New York state budget talks collapsed Wednesday night after members of the Senate left the Capitol, with lawmakers from both parties blaming Gov. Andrew Cuomo for scuttling negotiations over the spending plan, now several days late.
Members of the Senate and Assembly insist they were close to an agreement and hoped to pass a budget this week after blowing past a Saturday deadline. Those hopes eroded Wednesday night after Cuomo summoned reporters to his office to say that while he would continue to negotiate, there were still significant disputes when it came to key budget priorities.
"What is happening right now is ridiculous," said Senate Minority Leader Andrea Stewart-Cousins, D-Yonkers. "Dysfunction and chaos has descended on Albany. This situation has spiraled out of control and New Yorkers deserve better."
On Monday, at Cuomo's insistence, lawmakers passed a two-month budget extension to ensure vital government functions continued until a final budget deal was approved. Cuomo said the extension, which also included funds for several big transportation and economic development projects, would give lawmakers time to reach a good deal.
"No one wants to be in a position where the budget is late," the Democrat told reporters. "... I am doing the best I can to bring them to closure. But I also know they have very strong opinions on both sides."
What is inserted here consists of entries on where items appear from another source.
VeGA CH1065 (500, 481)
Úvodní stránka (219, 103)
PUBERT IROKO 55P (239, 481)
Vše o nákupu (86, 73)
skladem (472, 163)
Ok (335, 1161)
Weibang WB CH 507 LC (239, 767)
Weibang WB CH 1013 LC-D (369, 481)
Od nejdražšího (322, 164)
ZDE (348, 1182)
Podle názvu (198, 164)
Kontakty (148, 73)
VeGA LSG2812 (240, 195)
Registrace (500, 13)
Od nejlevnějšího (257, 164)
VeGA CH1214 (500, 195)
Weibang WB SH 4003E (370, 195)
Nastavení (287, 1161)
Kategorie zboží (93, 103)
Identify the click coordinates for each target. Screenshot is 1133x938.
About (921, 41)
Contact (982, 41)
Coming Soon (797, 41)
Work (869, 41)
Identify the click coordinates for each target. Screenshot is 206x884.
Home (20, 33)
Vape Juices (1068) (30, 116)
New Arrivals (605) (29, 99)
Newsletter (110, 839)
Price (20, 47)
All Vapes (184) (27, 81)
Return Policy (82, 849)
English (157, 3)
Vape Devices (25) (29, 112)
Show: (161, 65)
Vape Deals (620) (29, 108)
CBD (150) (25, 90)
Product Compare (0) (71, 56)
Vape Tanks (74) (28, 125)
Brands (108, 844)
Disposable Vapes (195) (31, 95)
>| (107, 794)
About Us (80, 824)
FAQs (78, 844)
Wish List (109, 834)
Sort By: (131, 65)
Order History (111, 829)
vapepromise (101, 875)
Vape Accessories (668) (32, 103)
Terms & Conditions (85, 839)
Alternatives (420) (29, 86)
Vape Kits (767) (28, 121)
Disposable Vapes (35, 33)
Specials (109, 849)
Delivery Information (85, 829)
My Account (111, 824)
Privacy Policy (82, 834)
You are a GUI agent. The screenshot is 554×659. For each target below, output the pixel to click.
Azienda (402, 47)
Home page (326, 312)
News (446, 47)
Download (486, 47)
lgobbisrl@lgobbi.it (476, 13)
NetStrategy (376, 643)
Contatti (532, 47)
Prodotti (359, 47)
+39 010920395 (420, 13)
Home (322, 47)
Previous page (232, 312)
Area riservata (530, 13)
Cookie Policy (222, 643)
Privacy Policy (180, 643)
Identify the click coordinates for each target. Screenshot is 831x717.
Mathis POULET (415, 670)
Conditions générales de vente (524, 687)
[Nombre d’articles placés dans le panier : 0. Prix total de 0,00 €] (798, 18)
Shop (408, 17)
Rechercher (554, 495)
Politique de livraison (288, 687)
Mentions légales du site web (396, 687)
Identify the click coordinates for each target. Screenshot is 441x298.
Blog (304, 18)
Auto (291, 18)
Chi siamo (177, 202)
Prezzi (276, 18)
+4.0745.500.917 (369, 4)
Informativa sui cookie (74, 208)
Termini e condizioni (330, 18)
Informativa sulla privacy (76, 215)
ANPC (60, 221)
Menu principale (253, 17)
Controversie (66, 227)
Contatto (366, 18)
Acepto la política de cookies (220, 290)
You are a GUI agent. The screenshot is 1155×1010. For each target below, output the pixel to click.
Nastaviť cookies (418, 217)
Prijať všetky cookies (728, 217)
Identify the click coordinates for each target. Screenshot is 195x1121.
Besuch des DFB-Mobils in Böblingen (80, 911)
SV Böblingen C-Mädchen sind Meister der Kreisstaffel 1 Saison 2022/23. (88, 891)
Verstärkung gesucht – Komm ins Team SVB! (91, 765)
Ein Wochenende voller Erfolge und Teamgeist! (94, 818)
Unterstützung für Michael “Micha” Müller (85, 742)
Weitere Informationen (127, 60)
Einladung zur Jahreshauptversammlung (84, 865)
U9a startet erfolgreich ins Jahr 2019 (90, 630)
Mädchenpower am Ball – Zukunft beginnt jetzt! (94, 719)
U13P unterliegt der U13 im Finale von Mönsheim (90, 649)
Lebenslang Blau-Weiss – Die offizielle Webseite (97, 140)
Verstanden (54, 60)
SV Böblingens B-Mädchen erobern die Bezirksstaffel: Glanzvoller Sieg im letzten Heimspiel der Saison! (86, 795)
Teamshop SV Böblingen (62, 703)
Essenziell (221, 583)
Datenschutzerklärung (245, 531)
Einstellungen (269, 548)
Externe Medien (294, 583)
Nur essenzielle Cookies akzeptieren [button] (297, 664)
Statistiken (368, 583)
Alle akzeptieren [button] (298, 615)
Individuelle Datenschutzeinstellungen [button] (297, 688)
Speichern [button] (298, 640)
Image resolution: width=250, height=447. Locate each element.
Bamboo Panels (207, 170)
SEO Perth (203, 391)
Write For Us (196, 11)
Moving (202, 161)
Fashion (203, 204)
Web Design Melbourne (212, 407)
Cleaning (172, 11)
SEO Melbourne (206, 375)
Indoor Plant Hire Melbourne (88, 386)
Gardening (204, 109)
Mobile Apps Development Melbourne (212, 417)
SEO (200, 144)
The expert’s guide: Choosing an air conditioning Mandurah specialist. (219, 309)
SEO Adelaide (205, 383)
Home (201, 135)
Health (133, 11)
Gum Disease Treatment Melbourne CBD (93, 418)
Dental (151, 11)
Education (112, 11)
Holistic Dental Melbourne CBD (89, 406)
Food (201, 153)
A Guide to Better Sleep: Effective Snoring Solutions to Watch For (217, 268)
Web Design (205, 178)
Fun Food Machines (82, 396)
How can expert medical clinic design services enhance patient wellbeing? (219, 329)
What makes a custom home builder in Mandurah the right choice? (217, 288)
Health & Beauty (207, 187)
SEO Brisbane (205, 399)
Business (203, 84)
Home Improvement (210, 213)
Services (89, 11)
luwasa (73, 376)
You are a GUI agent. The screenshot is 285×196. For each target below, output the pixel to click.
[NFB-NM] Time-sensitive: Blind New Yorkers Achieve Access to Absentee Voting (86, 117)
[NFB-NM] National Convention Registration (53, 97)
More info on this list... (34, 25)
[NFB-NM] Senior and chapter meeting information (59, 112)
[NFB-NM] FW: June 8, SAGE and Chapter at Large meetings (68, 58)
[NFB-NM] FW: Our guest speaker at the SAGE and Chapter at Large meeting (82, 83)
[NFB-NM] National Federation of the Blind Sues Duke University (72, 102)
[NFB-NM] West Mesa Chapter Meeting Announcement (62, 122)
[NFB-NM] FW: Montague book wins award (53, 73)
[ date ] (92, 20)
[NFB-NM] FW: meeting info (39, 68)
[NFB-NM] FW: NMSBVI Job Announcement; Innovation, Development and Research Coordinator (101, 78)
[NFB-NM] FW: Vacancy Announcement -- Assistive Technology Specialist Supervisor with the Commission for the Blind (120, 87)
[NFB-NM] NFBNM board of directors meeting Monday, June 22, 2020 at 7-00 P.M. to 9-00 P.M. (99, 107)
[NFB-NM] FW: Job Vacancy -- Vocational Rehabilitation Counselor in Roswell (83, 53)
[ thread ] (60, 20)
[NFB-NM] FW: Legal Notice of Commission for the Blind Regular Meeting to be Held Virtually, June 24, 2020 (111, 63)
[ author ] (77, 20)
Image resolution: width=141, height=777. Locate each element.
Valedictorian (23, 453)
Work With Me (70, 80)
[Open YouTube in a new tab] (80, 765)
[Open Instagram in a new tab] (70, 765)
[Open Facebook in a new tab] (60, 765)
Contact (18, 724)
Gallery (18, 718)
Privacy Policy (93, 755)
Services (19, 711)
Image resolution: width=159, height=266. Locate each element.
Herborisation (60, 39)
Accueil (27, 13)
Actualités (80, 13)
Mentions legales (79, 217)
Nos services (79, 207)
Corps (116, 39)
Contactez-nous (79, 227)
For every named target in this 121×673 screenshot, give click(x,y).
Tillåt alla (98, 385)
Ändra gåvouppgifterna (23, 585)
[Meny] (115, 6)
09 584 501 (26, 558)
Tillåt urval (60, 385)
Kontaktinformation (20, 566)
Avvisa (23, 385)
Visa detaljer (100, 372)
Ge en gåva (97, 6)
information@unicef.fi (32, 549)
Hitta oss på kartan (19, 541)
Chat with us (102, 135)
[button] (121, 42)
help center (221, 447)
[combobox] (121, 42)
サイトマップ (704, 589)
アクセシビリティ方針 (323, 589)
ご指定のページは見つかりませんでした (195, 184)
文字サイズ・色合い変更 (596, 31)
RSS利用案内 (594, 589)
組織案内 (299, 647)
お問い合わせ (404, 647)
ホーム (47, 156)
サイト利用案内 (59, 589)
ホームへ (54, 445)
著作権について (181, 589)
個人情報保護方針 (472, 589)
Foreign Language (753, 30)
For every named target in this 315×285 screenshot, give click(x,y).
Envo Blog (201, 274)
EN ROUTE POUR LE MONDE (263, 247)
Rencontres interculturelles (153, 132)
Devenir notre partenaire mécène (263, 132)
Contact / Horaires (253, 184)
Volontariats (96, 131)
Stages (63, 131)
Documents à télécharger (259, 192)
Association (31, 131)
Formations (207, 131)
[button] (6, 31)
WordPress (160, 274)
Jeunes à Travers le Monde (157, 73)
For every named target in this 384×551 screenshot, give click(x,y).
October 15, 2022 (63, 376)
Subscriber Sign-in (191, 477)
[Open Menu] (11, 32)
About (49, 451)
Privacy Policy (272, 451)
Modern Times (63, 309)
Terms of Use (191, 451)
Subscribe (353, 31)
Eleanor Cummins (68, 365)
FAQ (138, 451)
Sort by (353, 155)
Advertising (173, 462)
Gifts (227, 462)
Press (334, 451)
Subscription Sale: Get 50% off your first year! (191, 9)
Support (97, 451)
Republican Senate Leader John Flanagan of Long Island said he would call the Senate back into session when a deal is reached. Members of the Assembly said they would return Thursday in hopes of reviving the talks.
Major sticking points included education spending and an affordable housing tax credit for New York City developers. Another dispute centered on a Democratic proposal to raise the age of adult criminal responsibility from 16 to 18.
As late as Wednesday evening, lawmakers said they were close to resolution, and both chambers had begun voting on budget bills.
"Sometimes it feels like we get to the five-yard line and then we get pushed back a little bit," said Sen. Rich Funke, a Rochester-area Republican, who said negotiations were down to "a couple" of small issues. "We're close. We're very close. We need to get it wrapped up tonight."
Lawmakers won't get paid until a budget is passed.
The failure to reach a deal is a defeat for legislative leaders and Cuomo, a possible White House contender in 2020 who touted a string of on-time budgets early in his tenure as evidence Albany had ended its tradition of government dysfunction.
Sen. John DeFrancisco, R-Syracuse, said Cuomo began raising new budget issues for the first time Wednesday, a move which complicated the talks.
"We're supposed to be moving toward conclusion of a budget," he said. "It's now April 5, for the first time this morning the governor's office raised the issue of (funding for indigent) legal defense. ... We can't continue to close something down if you keep raising new issues."
Frustrated Democrats in the Assembly were more pointed.
"There's bipartisan agreement that the governor is the problem and has subtly sabotaged the negotiations," said Assemblyman Tom Abinanti, D-Westchester County.
The proposed spending plan also included greater college tuition assistance, an increase of $1 billion for education spending and $2.5 billion for upgrades to the state's water infrastructure.
It also would allow Uber and Lyft to expand into upstate cities like Buffalo, Rochester, Syracuse and Albany. The two app-based ride-hailing services are now limited to the New York City area.